### [Directions]
Transcribe word for word the lines below from the line with "Task: Click the blue verified badge" through the line with "Task: Click count", ends included.
************
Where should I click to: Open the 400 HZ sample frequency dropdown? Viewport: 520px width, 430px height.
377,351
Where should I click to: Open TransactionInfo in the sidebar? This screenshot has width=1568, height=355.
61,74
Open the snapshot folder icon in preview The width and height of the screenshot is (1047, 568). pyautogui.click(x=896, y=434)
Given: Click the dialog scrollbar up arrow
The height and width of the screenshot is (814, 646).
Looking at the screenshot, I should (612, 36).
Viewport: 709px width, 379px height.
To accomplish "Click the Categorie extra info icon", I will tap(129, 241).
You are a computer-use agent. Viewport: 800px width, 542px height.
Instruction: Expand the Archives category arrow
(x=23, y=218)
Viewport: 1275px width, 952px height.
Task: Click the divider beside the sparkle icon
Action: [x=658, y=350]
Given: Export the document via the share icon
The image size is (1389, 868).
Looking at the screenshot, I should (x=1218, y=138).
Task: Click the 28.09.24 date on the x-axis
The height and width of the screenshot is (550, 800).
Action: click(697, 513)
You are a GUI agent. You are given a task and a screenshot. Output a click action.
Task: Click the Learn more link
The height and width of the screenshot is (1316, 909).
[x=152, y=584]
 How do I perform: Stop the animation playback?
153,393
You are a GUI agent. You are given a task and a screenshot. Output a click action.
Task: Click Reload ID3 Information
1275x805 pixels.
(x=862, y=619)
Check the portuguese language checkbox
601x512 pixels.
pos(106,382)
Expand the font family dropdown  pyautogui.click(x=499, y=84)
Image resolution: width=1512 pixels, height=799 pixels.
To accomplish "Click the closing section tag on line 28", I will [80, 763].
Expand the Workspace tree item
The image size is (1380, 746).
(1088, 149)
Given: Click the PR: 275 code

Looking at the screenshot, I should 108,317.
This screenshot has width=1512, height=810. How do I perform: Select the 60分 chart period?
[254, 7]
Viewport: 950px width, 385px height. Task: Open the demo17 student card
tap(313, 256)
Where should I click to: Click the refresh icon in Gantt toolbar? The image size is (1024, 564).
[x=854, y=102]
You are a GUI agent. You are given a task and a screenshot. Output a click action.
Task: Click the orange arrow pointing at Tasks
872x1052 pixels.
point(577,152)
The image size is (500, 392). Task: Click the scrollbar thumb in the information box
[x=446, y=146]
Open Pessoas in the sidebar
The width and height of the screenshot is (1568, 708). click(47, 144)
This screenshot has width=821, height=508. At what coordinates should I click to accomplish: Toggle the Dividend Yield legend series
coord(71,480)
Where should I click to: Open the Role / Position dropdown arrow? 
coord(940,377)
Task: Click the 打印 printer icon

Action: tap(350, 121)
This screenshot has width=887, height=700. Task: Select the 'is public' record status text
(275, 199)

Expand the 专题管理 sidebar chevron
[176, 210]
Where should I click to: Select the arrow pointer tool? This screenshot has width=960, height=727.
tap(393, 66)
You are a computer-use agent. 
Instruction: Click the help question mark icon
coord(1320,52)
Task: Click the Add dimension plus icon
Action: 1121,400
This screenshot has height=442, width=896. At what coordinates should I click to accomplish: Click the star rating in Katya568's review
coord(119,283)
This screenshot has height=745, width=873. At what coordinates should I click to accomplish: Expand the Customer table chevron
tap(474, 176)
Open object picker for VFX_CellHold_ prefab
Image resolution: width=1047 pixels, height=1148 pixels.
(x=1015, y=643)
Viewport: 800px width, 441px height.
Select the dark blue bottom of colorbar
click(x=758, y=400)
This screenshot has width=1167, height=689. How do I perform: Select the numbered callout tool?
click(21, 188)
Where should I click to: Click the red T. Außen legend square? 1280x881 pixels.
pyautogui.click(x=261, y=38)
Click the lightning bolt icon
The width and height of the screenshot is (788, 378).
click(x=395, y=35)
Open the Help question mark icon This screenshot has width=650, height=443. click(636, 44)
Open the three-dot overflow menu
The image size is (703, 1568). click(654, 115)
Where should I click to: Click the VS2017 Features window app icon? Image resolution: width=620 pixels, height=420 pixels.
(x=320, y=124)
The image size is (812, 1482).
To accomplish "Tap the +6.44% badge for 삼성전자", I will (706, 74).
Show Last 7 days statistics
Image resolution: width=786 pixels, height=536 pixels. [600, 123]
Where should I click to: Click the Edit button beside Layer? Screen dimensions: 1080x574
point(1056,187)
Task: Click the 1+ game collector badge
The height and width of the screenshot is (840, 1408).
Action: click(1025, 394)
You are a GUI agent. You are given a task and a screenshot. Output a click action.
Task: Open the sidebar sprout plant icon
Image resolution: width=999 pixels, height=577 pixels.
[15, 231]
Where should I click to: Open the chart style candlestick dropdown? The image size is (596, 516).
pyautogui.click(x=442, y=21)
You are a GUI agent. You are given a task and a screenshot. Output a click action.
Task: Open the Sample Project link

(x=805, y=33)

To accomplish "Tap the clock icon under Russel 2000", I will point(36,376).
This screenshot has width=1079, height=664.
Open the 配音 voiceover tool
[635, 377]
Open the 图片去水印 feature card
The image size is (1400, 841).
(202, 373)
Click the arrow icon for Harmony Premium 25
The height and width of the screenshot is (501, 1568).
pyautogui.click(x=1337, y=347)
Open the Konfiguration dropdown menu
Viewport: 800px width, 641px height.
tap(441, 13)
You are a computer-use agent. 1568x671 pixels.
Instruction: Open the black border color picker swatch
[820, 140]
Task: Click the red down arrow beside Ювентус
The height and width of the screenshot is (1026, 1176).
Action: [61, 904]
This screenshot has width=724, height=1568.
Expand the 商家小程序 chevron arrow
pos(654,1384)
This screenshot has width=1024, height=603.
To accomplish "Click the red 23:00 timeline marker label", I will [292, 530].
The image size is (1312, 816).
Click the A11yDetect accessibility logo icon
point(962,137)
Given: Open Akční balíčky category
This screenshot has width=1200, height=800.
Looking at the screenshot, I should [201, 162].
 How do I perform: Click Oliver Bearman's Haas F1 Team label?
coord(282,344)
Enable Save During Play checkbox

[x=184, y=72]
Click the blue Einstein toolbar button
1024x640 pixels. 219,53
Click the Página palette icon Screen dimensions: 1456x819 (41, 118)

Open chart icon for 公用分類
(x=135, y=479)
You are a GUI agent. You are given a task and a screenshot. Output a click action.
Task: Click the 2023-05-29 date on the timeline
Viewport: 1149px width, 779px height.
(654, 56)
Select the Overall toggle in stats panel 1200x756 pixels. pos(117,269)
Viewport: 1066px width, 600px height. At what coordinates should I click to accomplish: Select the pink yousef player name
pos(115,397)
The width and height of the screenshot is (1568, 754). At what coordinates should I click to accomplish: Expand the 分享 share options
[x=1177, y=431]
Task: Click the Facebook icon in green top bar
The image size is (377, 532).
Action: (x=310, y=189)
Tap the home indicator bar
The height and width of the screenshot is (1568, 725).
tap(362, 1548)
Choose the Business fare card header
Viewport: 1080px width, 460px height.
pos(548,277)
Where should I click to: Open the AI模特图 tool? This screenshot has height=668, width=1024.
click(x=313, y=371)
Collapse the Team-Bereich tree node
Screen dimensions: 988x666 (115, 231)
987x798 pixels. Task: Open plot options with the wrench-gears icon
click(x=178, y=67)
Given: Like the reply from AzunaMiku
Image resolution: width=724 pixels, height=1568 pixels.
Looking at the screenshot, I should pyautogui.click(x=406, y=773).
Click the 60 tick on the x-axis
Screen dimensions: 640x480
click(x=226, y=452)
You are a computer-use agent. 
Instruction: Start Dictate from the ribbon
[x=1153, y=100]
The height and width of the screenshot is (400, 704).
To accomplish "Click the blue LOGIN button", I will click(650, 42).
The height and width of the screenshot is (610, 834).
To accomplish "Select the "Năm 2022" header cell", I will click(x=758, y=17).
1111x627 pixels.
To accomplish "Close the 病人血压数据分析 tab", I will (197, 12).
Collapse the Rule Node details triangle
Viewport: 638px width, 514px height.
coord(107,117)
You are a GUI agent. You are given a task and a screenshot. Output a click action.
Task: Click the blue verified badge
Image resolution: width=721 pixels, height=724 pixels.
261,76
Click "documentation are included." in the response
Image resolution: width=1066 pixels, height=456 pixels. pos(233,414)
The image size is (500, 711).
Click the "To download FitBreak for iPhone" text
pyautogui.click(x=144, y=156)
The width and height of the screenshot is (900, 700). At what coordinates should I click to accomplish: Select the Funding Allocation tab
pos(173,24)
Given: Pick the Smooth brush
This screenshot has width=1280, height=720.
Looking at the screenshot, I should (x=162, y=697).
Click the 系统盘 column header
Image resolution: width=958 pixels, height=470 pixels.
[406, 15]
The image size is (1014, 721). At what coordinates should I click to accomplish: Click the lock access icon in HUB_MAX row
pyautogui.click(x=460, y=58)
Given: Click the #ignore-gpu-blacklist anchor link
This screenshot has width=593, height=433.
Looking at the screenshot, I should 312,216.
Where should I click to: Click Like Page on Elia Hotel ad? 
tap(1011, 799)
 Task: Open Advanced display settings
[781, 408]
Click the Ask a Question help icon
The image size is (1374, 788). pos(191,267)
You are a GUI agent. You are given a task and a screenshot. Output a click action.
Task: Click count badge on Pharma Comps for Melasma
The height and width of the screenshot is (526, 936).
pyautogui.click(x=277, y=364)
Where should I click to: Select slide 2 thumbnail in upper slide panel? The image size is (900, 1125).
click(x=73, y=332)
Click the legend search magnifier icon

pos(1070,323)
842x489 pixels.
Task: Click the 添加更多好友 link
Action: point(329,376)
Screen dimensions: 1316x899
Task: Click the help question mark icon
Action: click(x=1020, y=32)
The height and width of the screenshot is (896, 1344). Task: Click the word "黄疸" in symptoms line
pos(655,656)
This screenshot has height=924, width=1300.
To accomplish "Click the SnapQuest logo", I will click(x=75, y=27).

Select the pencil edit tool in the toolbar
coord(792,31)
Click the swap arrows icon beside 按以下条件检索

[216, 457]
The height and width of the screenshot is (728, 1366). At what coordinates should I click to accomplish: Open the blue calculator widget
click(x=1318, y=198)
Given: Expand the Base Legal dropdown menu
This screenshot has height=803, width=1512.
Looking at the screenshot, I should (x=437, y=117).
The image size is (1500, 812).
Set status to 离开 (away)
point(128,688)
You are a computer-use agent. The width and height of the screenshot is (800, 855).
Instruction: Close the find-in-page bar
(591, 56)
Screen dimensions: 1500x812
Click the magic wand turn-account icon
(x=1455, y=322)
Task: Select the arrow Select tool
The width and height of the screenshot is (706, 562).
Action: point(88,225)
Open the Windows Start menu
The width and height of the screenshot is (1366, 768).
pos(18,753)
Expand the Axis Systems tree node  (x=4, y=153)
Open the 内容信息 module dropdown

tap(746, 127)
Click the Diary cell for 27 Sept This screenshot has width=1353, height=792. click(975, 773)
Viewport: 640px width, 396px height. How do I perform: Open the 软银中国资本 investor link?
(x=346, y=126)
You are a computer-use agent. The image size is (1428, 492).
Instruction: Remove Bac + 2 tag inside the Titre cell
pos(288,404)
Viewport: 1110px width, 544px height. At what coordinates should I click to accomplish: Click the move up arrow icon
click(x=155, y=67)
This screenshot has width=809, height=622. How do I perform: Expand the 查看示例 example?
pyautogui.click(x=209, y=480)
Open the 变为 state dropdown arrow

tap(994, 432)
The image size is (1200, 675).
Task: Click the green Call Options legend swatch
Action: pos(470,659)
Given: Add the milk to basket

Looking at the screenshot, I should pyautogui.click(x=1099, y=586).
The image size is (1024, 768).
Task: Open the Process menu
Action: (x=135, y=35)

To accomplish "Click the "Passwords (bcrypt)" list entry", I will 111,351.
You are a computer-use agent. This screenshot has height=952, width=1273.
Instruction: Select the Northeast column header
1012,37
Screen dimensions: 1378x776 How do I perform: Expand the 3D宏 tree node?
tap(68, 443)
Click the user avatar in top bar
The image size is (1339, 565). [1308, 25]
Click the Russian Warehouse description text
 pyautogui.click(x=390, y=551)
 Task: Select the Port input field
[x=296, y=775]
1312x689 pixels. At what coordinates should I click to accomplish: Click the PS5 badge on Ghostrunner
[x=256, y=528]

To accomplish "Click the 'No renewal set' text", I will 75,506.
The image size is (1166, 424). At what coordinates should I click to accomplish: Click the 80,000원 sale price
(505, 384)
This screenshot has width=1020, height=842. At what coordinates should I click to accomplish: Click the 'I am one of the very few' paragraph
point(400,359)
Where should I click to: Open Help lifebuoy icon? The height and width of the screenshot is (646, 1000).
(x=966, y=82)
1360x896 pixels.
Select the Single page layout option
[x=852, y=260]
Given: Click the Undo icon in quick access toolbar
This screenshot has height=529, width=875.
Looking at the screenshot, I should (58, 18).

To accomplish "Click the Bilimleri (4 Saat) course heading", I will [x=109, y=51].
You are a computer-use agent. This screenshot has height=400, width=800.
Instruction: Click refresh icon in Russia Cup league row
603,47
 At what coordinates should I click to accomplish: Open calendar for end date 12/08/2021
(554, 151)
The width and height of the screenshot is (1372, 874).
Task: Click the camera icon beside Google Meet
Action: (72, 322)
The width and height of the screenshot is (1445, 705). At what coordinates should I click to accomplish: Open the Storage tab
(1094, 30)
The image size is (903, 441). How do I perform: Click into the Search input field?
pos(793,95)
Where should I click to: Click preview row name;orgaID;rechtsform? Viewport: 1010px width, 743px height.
************
### [Answer space]
Task: Click the blue verified badge
Image resolution: width=721 pixels, height=724 pixels.
261,76
Click "documentation are included." in the response
Image resolution: width=1066 pixels, height=456 pixels. pos(233,414)
The image size is (500, 711).
Click the "To download FitBreak for iPhone" text
pyautogui.click(x=144, y=156)
The width and height of the screenshot is (900, 700). At what coordinates should I click to accomplish: Select the Funding Allocation tab
pos(173,24)
Given: Pick the Smooth brush
This screenshot has width=1280, height=720.
Looking at the screenshot, I should (x=162, y=697).
Click the 系统盘 column header
Image resolution: width=958 pixels, height=470 pixels.
[406, 15]
The image size is (1014, 721). At what coordinates should I click to accomplish: Click the lock access icon in HUB_MAX row
pyautogui.click(x=460, y=58)
Given: Click the #ignore-gpu-blacklist anchor link
This screenshot has width=593, height=433.
Looking at the screenshot, I should 312,216.
Where should I click to: Click Like Page on Elia Hotel ad? 
tap(1011, 799)
 Task: Open Advanced display settings
[781, 408]
Click the Ask a Question help icon
The image size is (1374, 788). pos(191,267)
You are a GUI agent. You are given a task and a screenshot. Output a click action.
Task: Click count badge on Pharma Comps for Melasma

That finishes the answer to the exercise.